((
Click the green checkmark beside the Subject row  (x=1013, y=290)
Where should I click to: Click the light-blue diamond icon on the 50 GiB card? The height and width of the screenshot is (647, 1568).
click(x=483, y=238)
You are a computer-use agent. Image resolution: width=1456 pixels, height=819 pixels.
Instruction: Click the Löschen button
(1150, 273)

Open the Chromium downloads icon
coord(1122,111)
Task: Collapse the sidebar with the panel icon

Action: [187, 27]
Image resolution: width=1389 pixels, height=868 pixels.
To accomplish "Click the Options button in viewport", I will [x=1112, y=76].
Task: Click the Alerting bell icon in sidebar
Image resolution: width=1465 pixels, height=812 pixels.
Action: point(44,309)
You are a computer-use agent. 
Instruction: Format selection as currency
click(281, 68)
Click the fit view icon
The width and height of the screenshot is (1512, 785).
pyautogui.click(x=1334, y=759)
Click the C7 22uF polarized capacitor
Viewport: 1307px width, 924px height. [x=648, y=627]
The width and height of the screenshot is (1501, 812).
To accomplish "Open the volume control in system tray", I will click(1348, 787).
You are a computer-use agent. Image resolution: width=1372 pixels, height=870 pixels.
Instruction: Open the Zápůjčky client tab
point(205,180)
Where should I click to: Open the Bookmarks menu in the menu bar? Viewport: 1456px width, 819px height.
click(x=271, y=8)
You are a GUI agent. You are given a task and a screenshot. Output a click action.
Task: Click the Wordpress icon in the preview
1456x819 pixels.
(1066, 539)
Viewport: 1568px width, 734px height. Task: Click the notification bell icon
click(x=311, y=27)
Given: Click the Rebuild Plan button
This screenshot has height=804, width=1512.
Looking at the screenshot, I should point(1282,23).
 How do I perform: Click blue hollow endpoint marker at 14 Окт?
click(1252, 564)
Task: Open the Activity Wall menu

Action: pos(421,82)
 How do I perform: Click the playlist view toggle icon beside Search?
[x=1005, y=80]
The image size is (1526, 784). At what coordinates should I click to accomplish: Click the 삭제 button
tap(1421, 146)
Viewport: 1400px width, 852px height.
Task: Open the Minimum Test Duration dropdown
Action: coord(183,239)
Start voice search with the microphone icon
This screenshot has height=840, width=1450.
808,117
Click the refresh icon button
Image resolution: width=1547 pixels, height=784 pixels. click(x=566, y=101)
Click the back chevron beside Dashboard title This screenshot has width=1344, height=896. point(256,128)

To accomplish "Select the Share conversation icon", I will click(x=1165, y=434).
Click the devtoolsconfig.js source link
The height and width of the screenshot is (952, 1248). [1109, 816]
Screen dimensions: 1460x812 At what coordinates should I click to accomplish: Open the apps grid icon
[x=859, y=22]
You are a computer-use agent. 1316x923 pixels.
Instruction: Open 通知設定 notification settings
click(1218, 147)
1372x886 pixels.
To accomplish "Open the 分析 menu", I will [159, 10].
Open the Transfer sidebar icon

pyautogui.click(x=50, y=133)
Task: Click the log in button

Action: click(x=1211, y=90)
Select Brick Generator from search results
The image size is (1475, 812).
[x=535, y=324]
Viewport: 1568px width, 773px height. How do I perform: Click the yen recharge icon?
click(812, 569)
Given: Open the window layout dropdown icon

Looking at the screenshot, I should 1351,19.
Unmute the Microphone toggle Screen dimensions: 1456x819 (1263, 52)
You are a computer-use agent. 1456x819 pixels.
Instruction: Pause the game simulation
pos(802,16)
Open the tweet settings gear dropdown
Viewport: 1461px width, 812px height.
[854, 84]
))
● **YOUR GOAL**
Your response should be an exact copy of all the records.

● **REPLY**
Click the green checkmark beside the Subject row  (x=1013, y=290)
Where should I click to: Click the light-blue diamond icon on the 50 GiB card? The height and width of the screenshot is (647, 1568).
click(x=483, y=238)
You are a computer-use agent. Image resolution: width=1456 pixels, height=819 pixels.
Instruction: Click the Löschen button
(1150, 273)

Open the Chromium downloads icon
coord(1122,111)
Task: Collapse the sidebar with the panel icon

Action: [187, 27]
Image resolution: width=1389 pixels, height=868 pixels.
To accomplish "Click the Options button in viewport", I will [x=1112, y=76].
Task: Click the Alerting bell icon in sidebar
Image resolution: width=1465 pixels, height=812 pixels.
Action: point(44,309)
You are a computer-use agent. 
Instruction: Format selection as currency
click(281, 68)
Click the fit view icon
The width and height of the screenshot is (1512, 785).
pyautogui.click(x=1334, y=759)
Click the C7 22uF polarized capacitor
Viewport: 1307px width, 924px height. [x=648, y=627]
The width and height of the screenshot is (1501, 812).
To accomplish "Open the volume control in system tray", I will click(1348, 787).
You are a computer-use agent. Image resolution: width=1372 pixels, height=870 pixels.
Instruction: Open the Zápůjčky client tab
point(205,180)
Where should I click to: Open the Bookmarks menu in the menu bar? Viewport: 1456px width, 819px height.
click(x=271, y=8)
You are a GUI agent. You are given a task and a screenshot. Output a click action.
Task: Click the Wordpress icon in the preview
1456x819 pixels.
(1066, 539)
Viewport: 1568px width, 734px height. Task: Click the notification bell icon
click(x=311, y=27)
Given: Click the Rebuild Plan button
This screenshot has height=804, width=1512.
Looking at the screenshot, I should point(1282,23).
 How do I perform: Click blue hollow endpoint marker at 14 Окт?
click(1252, 564)
Task: Open the Activity Wall menu

Action: pos(421,82)
 How do I perform: Click the playlist view toggle icon beside Search?
[x=1005, y=80]
The image size is (1526, 784). At what coordinates should I click to accomplish: Click the 삭제 button
tap(1421, 146)
Viewport: 1400px width, 852px height.
Task: Open the Minimum Test Duration dropdown
Action: coord(183,239)
Start voice search with the microphone icon
This screenshot has height=840, width=1450.
808,117
Click the refresh icon button
Image resolution: width=1547 pixels, height=784 pixels. click(x=566, y=101)
Click the back chevron beside Dashboard title This screenshot has width=1344, height=896. point(256,128)

To accomplish "Select the Share conversation icon", I will click(x=1165, y=434).
Click the devtoolsconfig.js source link
The height and width of the screenshot is (952, 1248). [1109, 816]
Screen dimensions: 1460x812 At what coordinates should I click to accomplish: Open the apps grid icon
[x=859, y=22]
You are a computer-use agent. 1316x923 pixels.
Instruction: Open 通知設定 notification settings
click(1218, 147)
1372x886 pixels.
To accomplish "Open the 分析 menu", I will [159, 10].
Open the Transfer sidebar icon

pyautogui.click(x=50, y=133)
Task: Click the log in button

Action: click(x=1211, y=90)
Select Brick Generator from search results
The image size is (1475, 812).
[x=535, y=324]
Viewport: 1568px width, 773px height. How do I perform: Click the yen recharge icon?
click(812, 569)
Given: Open the window layout dropdown icon

Looking at the screenshot, I should 1351,19.
Unmute the Microphone toggle Screen dimensions: 1456x819 (1263, 52)
You are a computer-use agent. 1456x819 pixels.
Instruction: Pause the game simulation
pos(802,16)
Open the tweet settings gear dropdown
Viewport: 1461px width, 812px height.
[854, 84]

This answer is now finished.